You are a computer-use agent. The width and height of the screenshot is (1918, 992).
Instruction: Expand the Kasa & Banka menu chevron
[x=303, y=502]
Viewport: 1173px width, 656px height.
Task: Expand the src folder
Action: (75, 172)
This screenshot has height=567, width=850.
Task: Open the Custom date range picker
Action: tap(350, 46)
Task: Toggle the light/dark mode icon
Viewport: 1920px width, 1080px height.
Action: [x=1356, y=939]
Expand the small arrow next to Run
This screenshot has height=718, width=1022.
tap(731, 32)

● ● ● ●

WHAT YOU ARE ASKED TO DO: Rewrite all of the entries above, replacing "Instruction" with "Command" and leaving everything else unchanged.

CORRECT ANSWER:
You are a computer-use agent. The width and height of the screenshot is (1918, 992).
Command: Expand the Kasa & Banka menu chevron
[x=303, y=502]
Viewport: 1173px width, 656px height.
Task: Expand the src folder
Action: (75, 172)
This screenshot has height=567, width=850.
Task: Open the Custom date range picker
Action: tap(350, 46)
Task: Toggle the light/dark mode icon
Viewport: 1920px width, 1080px height.
Action: [x=1356, y=939]
Expand the small arrow next to Run
This screenshot has height=718, width=1022.
tap(731, 32)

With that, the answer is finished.